THE bizarre teaser election that Argentines had to take part in on August 11th was designed by Cristina Fernández, the president. She put her all into promoting her candidates, even flying her hand-picked hopeful for the most populous province of Buenos Aires to Brazil to be photographed with their compatriot, Pope Francis. Photographs of him, her and the pope were plastered across the province as campaign posters.
The pontiff’s magic did not rub off. Ms Fernández’s Front for Victory (FPV) party did worse than at any time in its ten-year existence. As a referendum of sorts on her rule, the year after she grabbed control of YPF, an oil company owned by Spain’s Repsol, it does not augur well ahead of the elections in October for half of the seats in the lower house of Congress and two-thirds of those in the upper house.
The election was nominally a primary aimed at weeding out the tiniest parties ahead of the mid-terms and enabling voters to choose which candidates should represent the bigger ones. In fact, most parties had picked their representatives beforehand, turning the process into a laborious straw poll.
The FPV, which has enjoyed a majority in both houses since Ms Fernández was re-elected with 54% of the vote in 2011, did best, winning 26% of all votes cast. But it was the only party to field candidates almost nationwide. It lost in the capital and in 14 of Argentina’s 23 provinces, including such traditional strongholds as Santa Cruz, the home province of her late husband and predecessor, Néstor Kirchner.
The most closely watched race was in the province of Buenos Aires, covering over a third of the country’s electorate, where Sergio Massa, one of the president’s former cabinet chiefs who bolted from the FPV in June, dealt his former boss her biggest setback. He beat her candidate, Martin Insaurralde, by five points.
Mr Insaurralde was a last-minute choice, so his poor performance was excusable. By some estimates, almost a third of voters did not recognise him, even though Ms Fernández joined him repeatedly on the stump. But the FPV’s feeble showing reflects wider problems. High inflation, a de facto ban on foreign-currency exchange, and other mishaps have led to a plunge in Ms Fernández’s approval ratings since 2011. It is highly unlikely that her party will win the two-thirds majorities in both houses in October that she would need to change the constitution to run for a third term, as her supporters want her to do. Her prestige is also badly dented, says Sergio Berensztein, a political consultant. “Even if the FPV maintains the status quo in Congress, Ms Fernández will not enjoy the same clout she has for the past two years,” he says. “Her days of ruling by decree are over.”
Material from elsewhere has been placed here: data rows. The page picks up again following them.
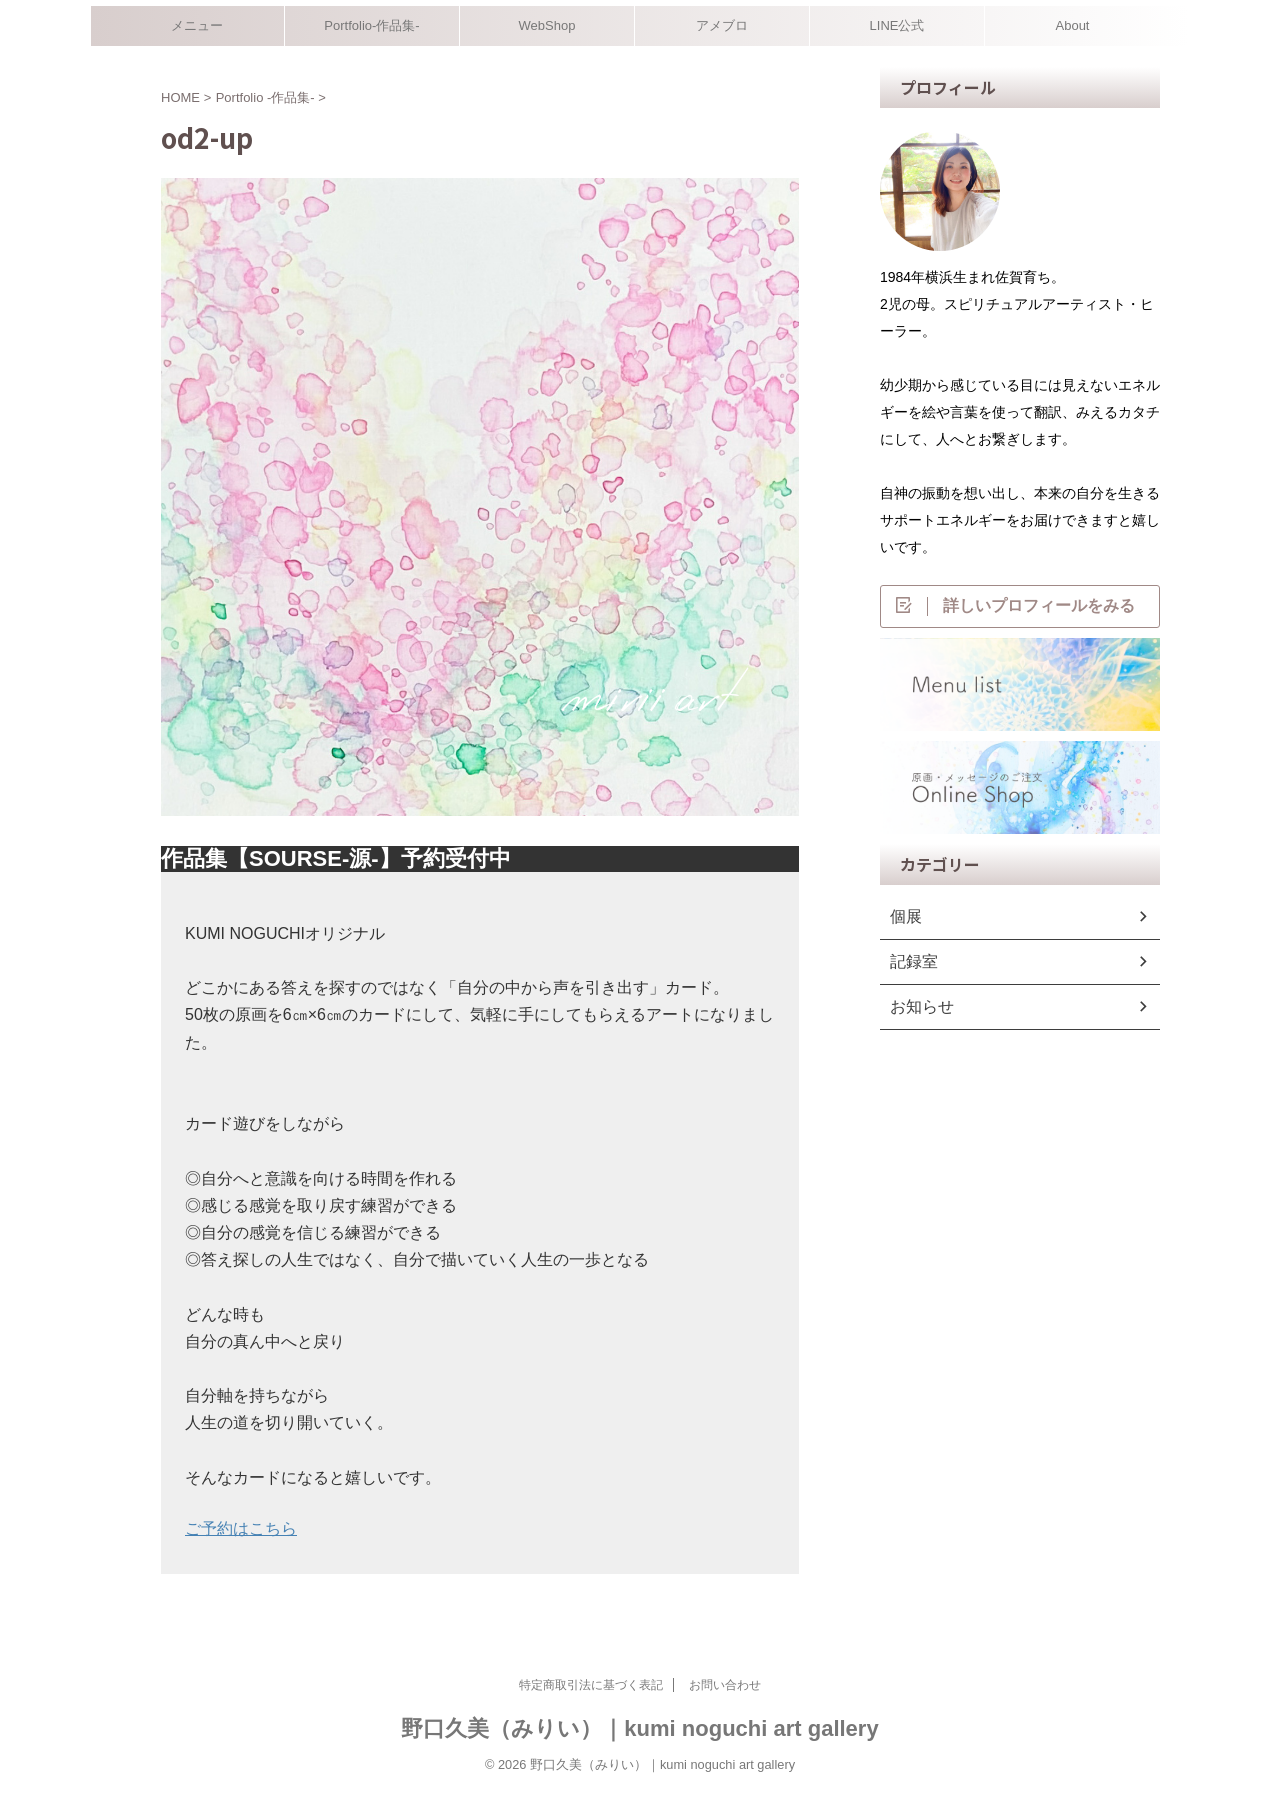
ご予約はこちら (241, 1528)
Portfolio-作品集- (371, 25)
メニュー (197, 25)
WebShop (547, 25)
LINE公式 (897, 25)
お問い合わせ (725, 1685)
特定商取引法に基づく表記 (591, 1685)
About (1073, 25)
In the opposition camps victors were showered with confetti, as if they had won the real thing. But the seats up for grabs in the lower house in October are ones which the FPV hung on to in mid-term elections in 2009, when it was clobbered by Ms Fernández’s decision to raise export taxes on farm products. They should be among its safest seats. What is more, as she showed ahead of this dress rehearsal by ramping up public spending and social programmes, Ms Fernández has no scruples about putting the power of the presidency behind her party. The wily president cannot be counted out yet.